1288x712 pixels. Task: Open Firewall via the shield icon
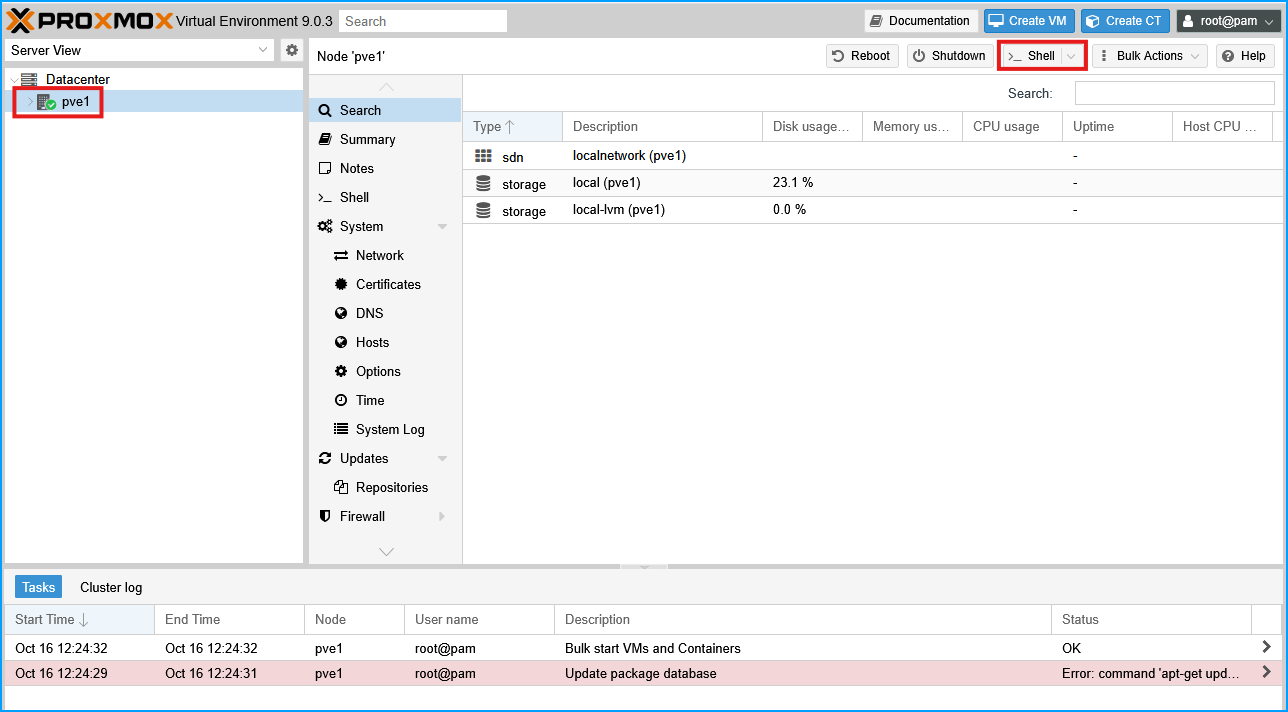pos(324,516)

--

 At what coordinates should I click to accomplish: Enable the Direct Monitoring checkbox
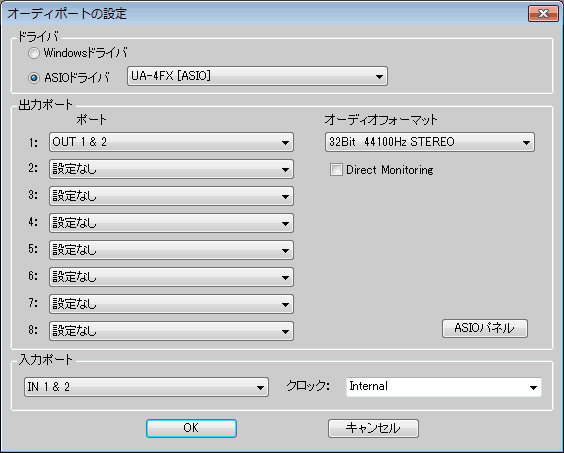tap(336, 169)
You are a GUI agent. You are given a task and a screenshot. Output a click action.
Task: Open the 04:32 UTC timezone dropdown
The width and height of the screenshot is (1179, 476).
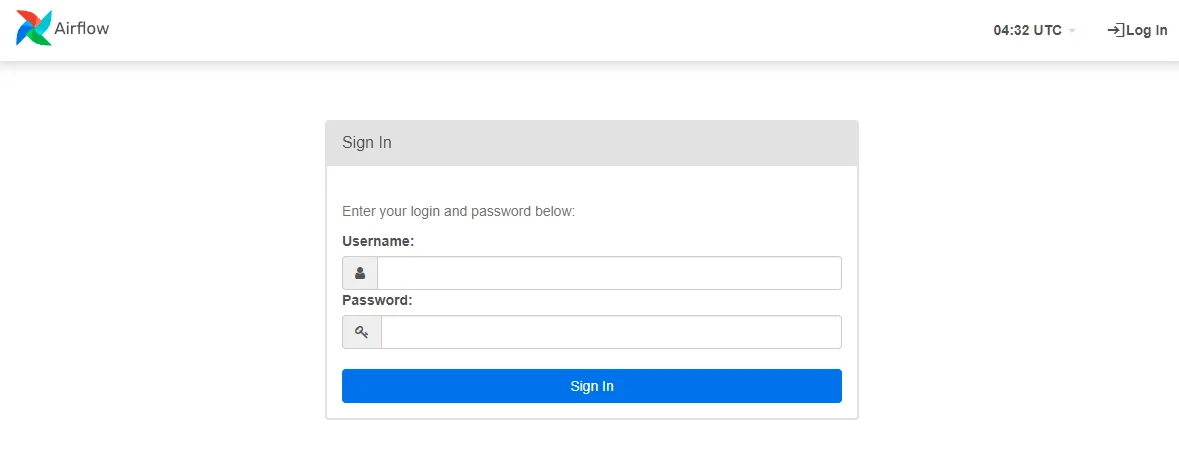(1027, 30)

---

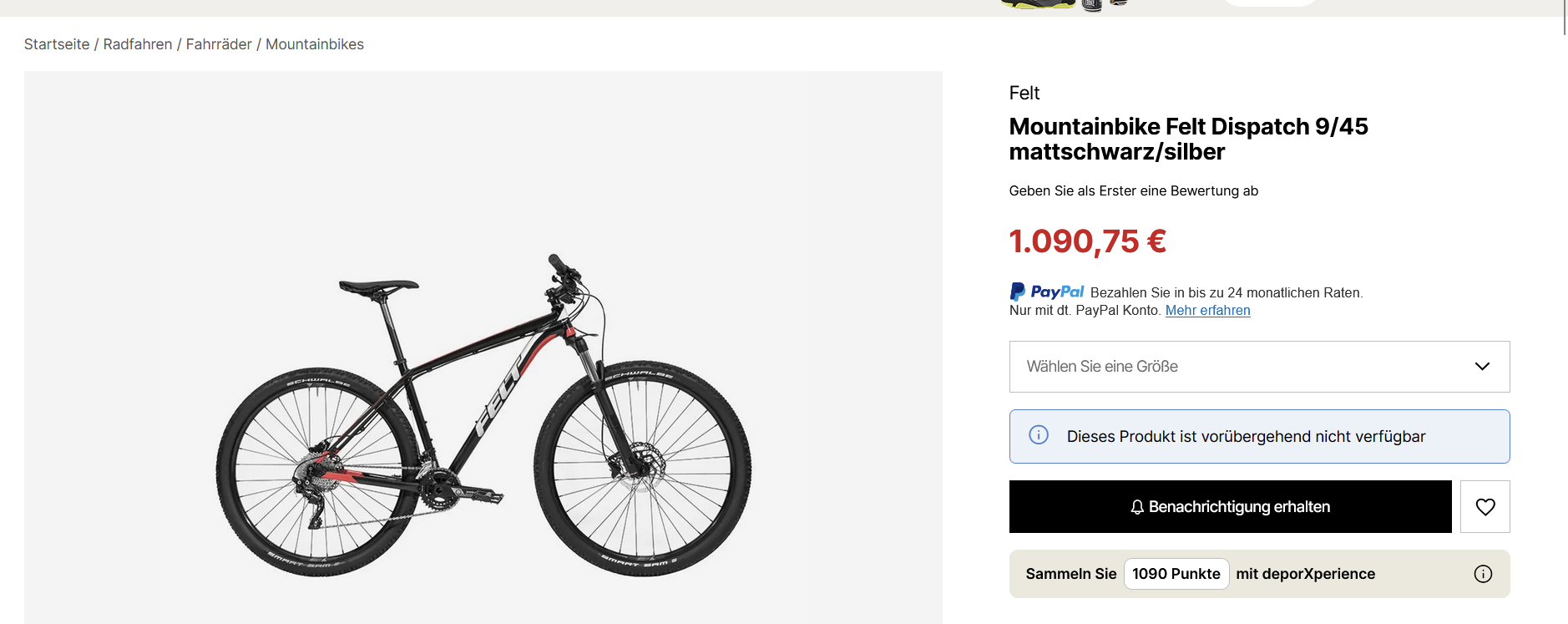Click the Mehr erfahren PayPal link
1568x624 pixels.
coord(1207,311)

- **TASK**: The material above holds pictures; leave them out and set down exactly the lines from the line with "At what coordinates" to the line with "Task: Open the 04:32 UTC timezone dropdown", both included.

- **TASK SOLUTION**:
 At what coordinates should I click to accomplish: Enable the Direct Monitoring checkbox
tap(336, 169)
You are a GUI agent. You are given a task and a screenshot. Output a click action.
Task: Open the 04:32 UTC timezone dropdown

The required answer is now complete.